Efficient and resilient micro air vehicle flapping wing gait evolution for hover and trajectory control

•A bioinspired, search-efficient, tunable optimization scheme is adapted for control.•Micro Air Vehicle (MAV) flapping wing gaits are evolved on-line, model-independently.•Scheme properties are benchmarked in a case study of evolution for MAV hover control.•Scheme speed and responsiveness compare favorably to related evolutionary methods.•A second study attains MAV trajectory control in unsteady flow with little computing.

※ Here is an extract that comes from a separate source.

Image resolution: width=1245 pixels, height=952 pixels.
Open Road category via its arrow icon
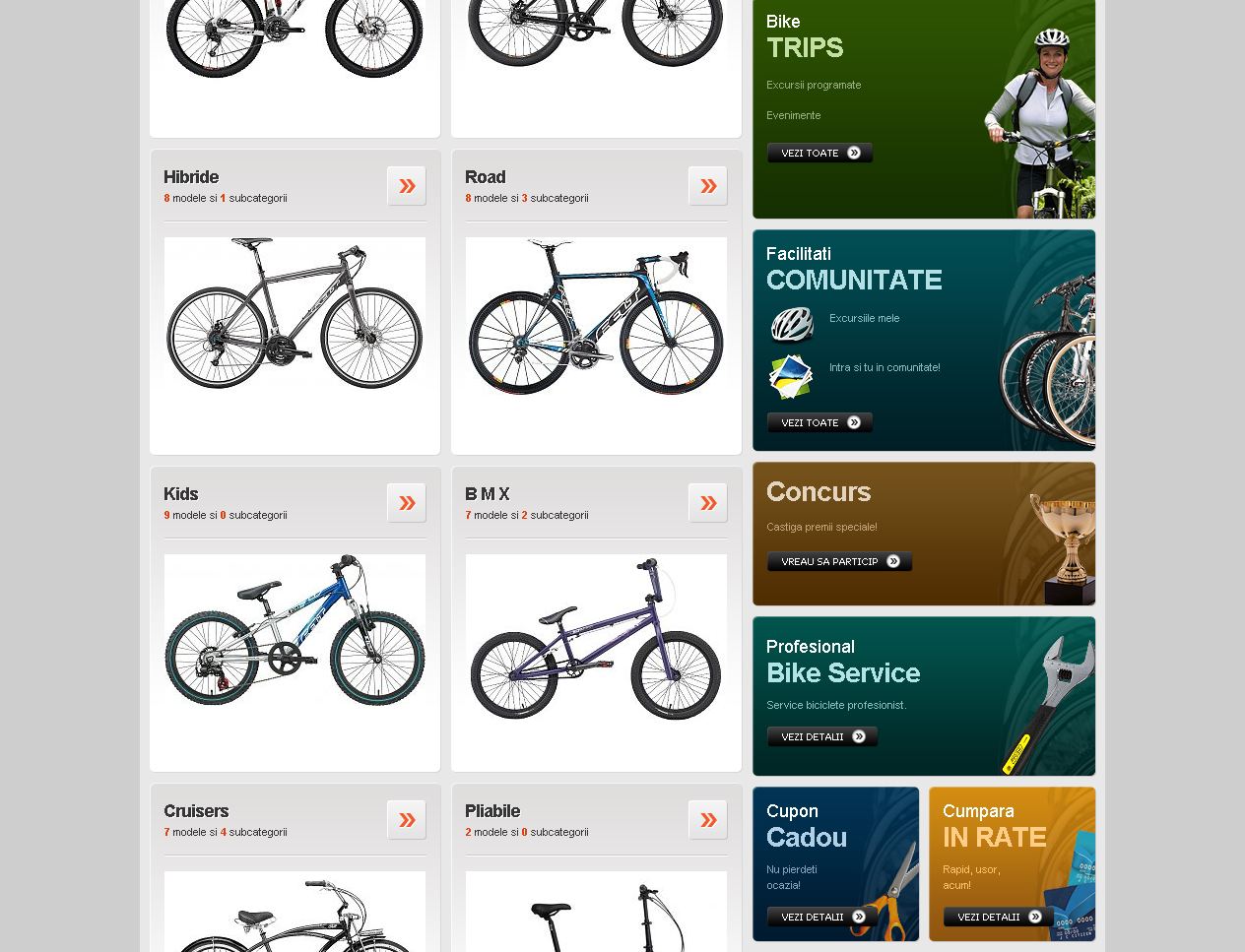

This paper deploys a recently proposed, biologically inspired, on-line, search-based optimization technique called Selective Evolutionary Generation Systems (SEGS) for control purposes; here, to evolve Micro Air Vehicle (MAV) flapping wing gaits in changing flight conditions to maintain hovering flight and track trajectories in unsteady airflow. The SEGS technique has several advantages, including: (1) search-efficiency, by optimally trading off prior search space information for search effort savings as quickly as possible in dynamic environments; (2) model-independence, as in biology, avoiding biases induced by built-in models rendered incorrect by environment changes; and (3) resilience, through sufficiency for stochastic behavior that is itself sufficient for responsiveness to search-objective variations caused by environment fluctuations. This work presents the first approach that can simultaneously evolve optimal MAV flapping wing gaits efficiently and resiliently, adapt on-line, and, via model-independence, allow feedback from either experimental sensors or alternate external models (affording control versatility for hover or forward flight, unsteady or quasi-steady aerodynamics, and any dynamics or wing kinematics). Performance benchmarks are also provided. Because the (1+1)-Evolution Strategy (ES) and the Canonical Genetic Algorithm with Fitness Proportional Selection (CGAFPS) are two SEGS special extreme cases, an additional comparison showcases SEGS possession of both (1+1)-ES computational speed and CGAFPS resilience.